Текст страницы

Винсент Гог - Письма к брату Тео
Мне пора заканчивать, но я хотел бы еще раз подчеркнуть, что те, кто изображают жизнь крестьян, жизнь народа, пусть даже сейчас они не относятся к числу процветающих художников, могут со временем оказаться более долговечными, чем парижские певцы экзотических гаремов и кардинальских приемов. Я знаю, что человек, который в неподходящий момент нуждается в деньгах, всем неприятен; я могу оправдывать себя только тем, что писать самые обыкновенные на первый взгляд вещи иногда всего труднее и дороже.
Траты, которые я должен делать, если хочу работать, подчас слишком велики по сравнению с тем, чем я могу располагать. Уверяю тебя, если бы не воздух и ветер, закалившие меня не хуже, чем иного крестьянина, я не выдержал бы, потому что на мои собственные нужды у меня ровно ничего не остается.
Но мне для себя и не требуется ничего, как не требуется ничего крестьянам, которые не стремятся жить иначе, чем они живут.

Фрагмент набора данных
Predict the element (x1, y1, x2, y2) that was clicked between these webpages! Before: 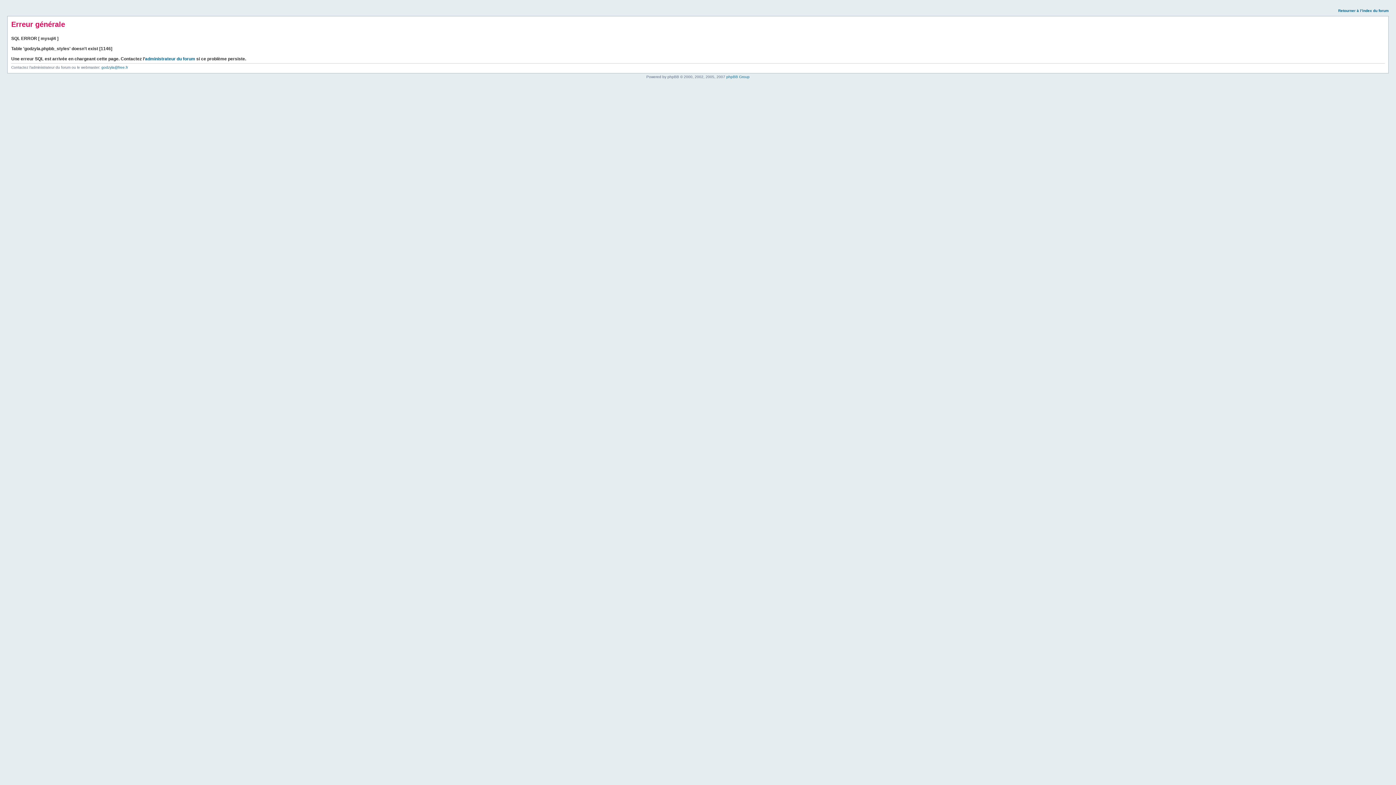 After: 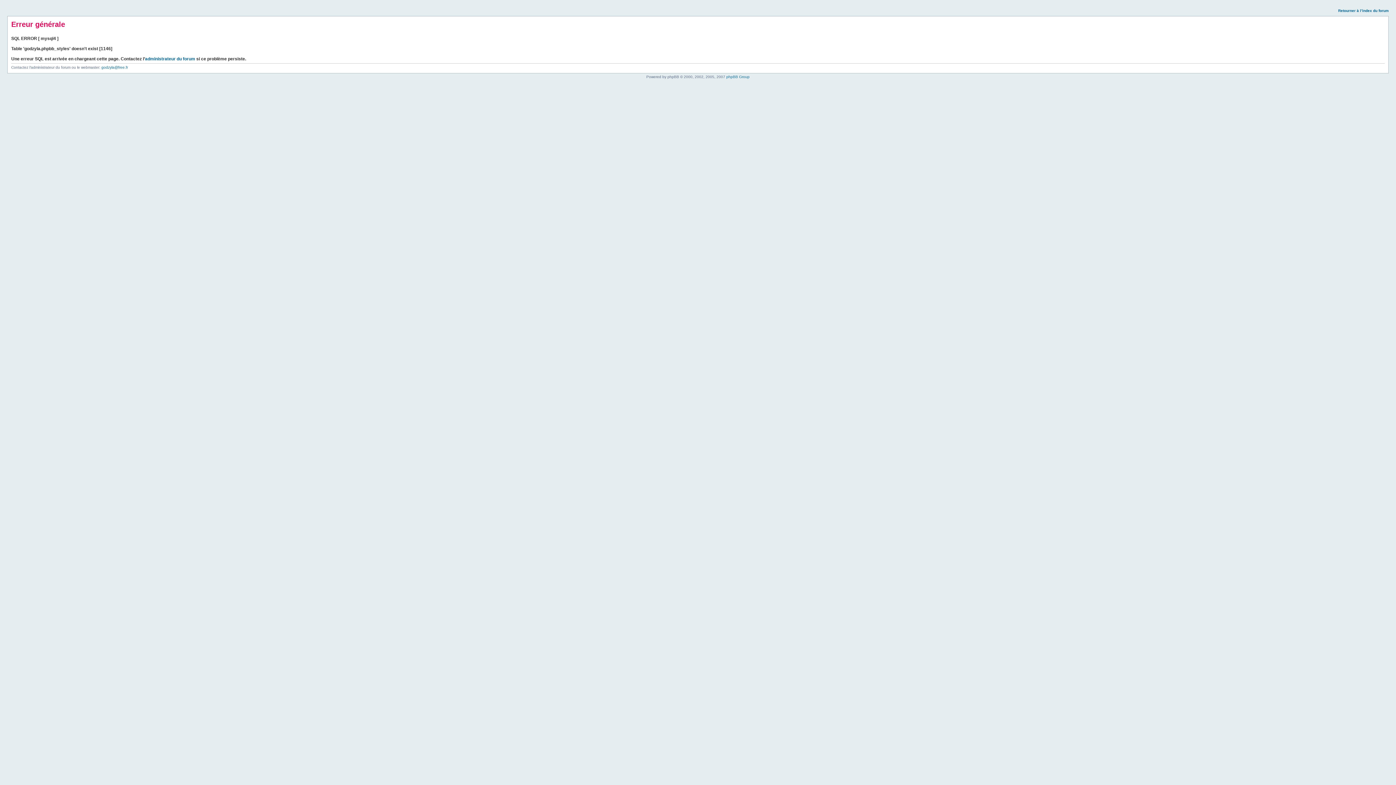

* * *

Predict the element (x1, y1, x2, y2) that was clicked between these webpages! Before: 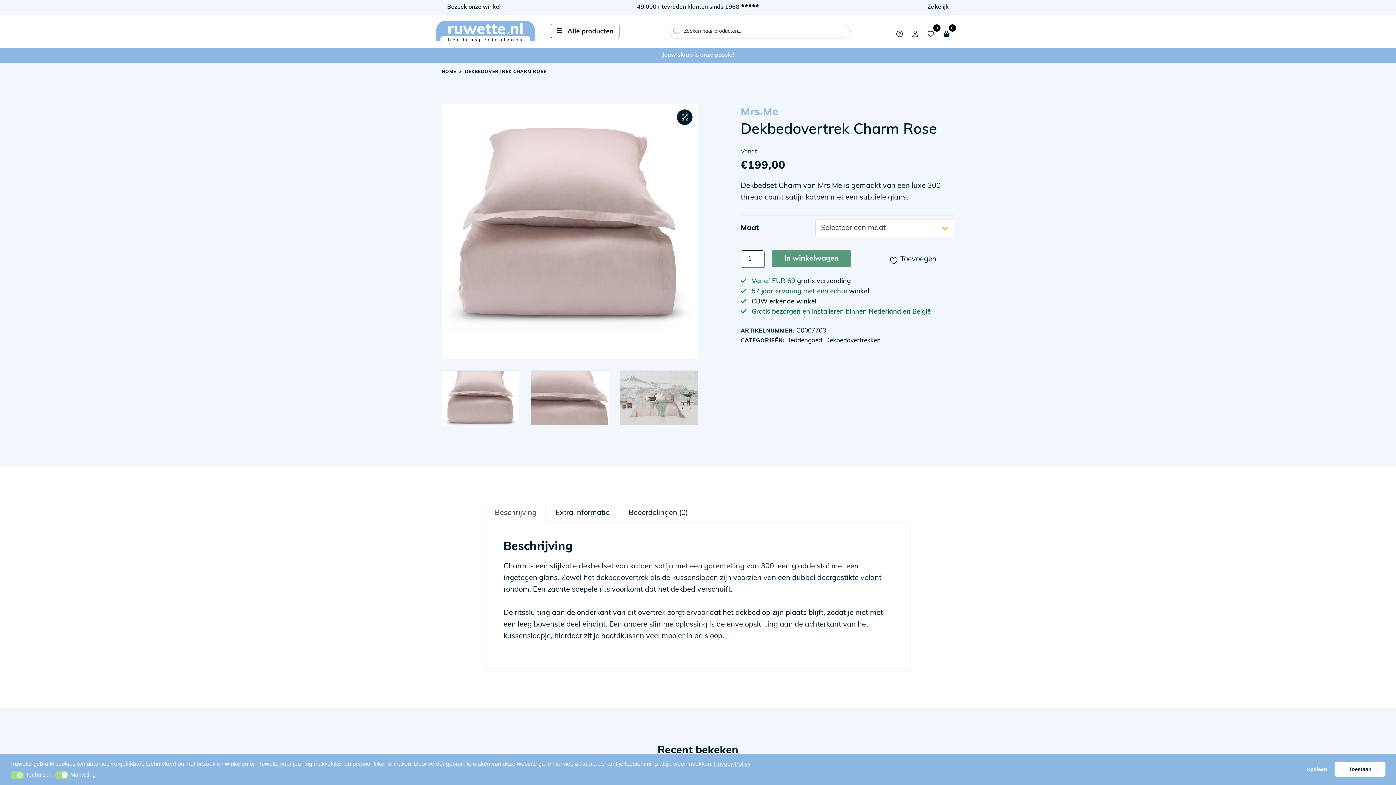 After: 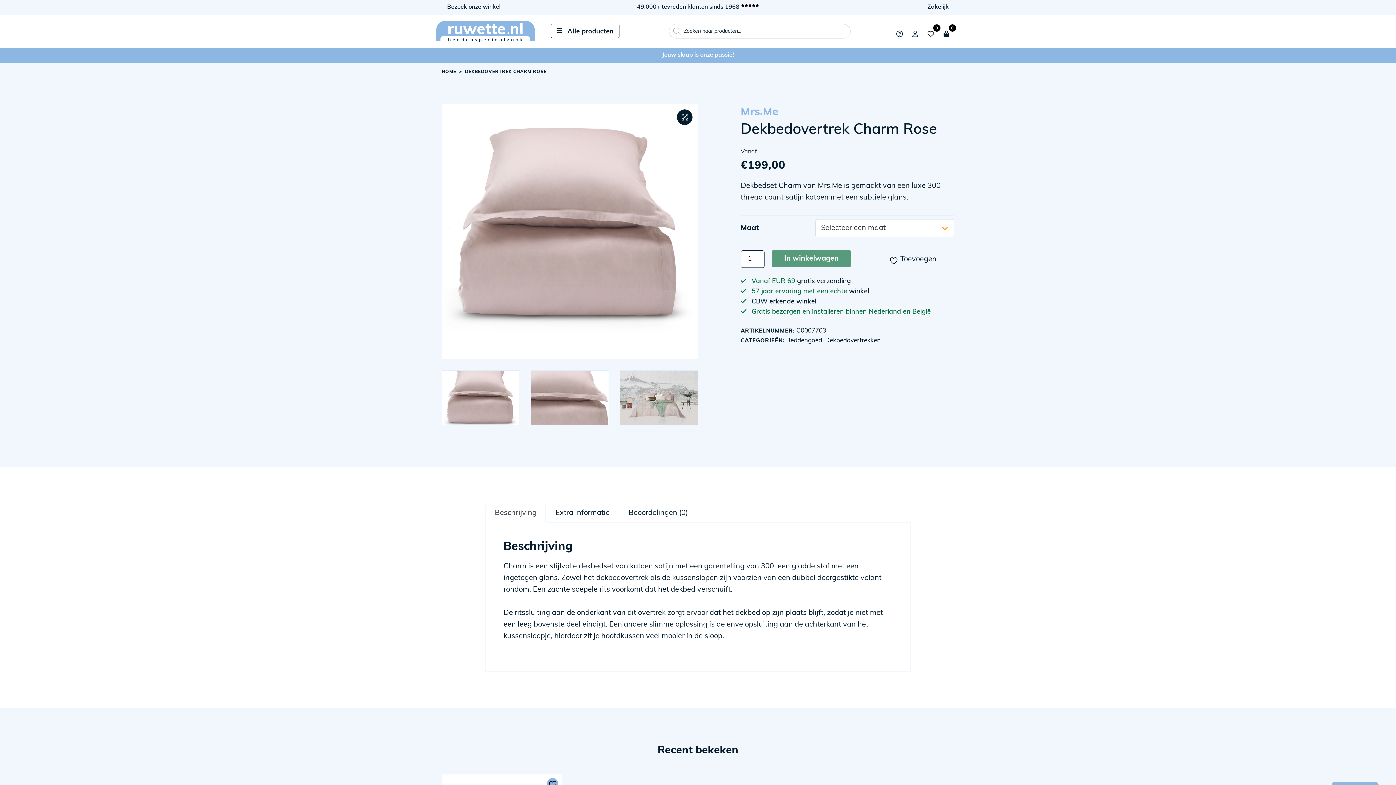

...

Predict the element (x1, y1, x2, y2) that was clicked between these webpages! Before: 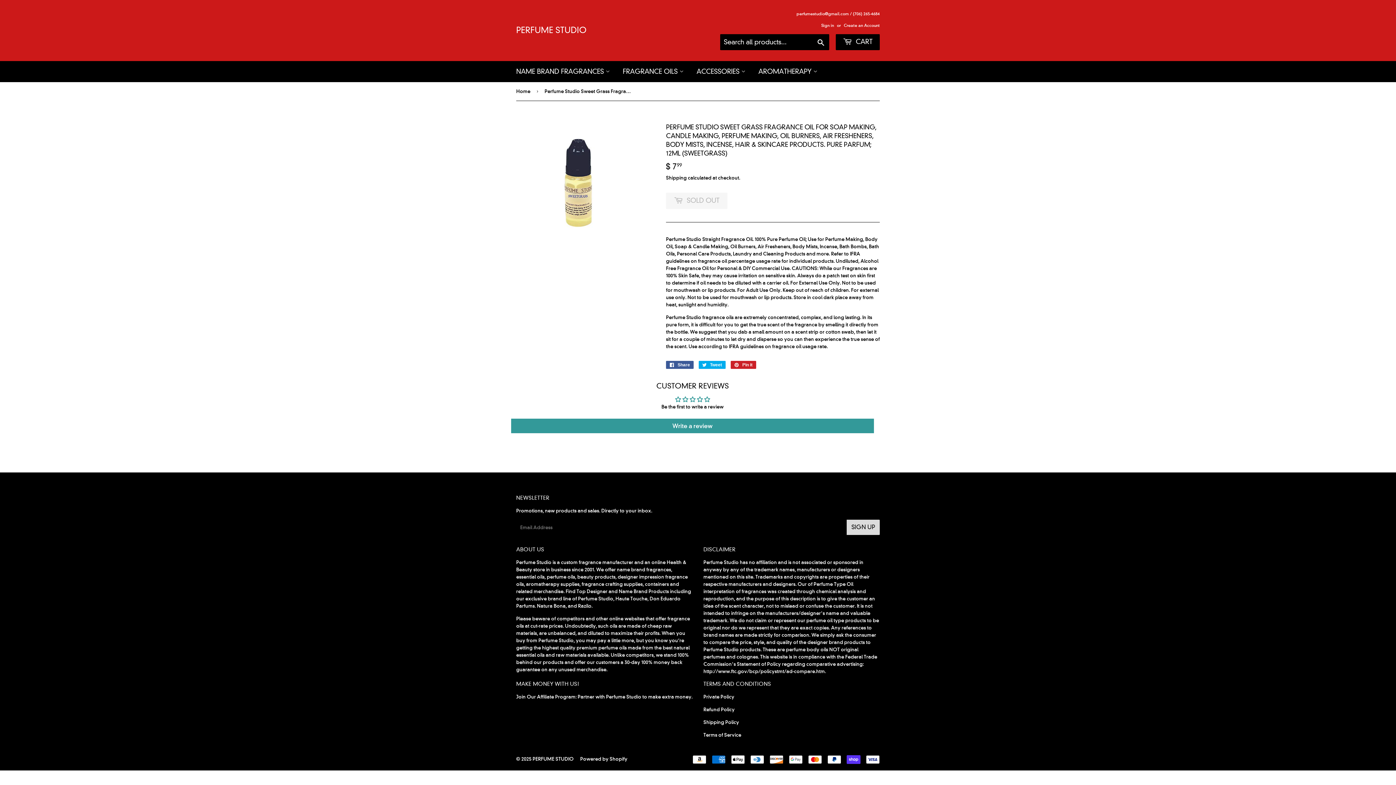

Условие задания
Что, судя по тексту страницы, закалило автора не хуже, чем иного крестьянина?

Полный ответ
Воздух и ветер.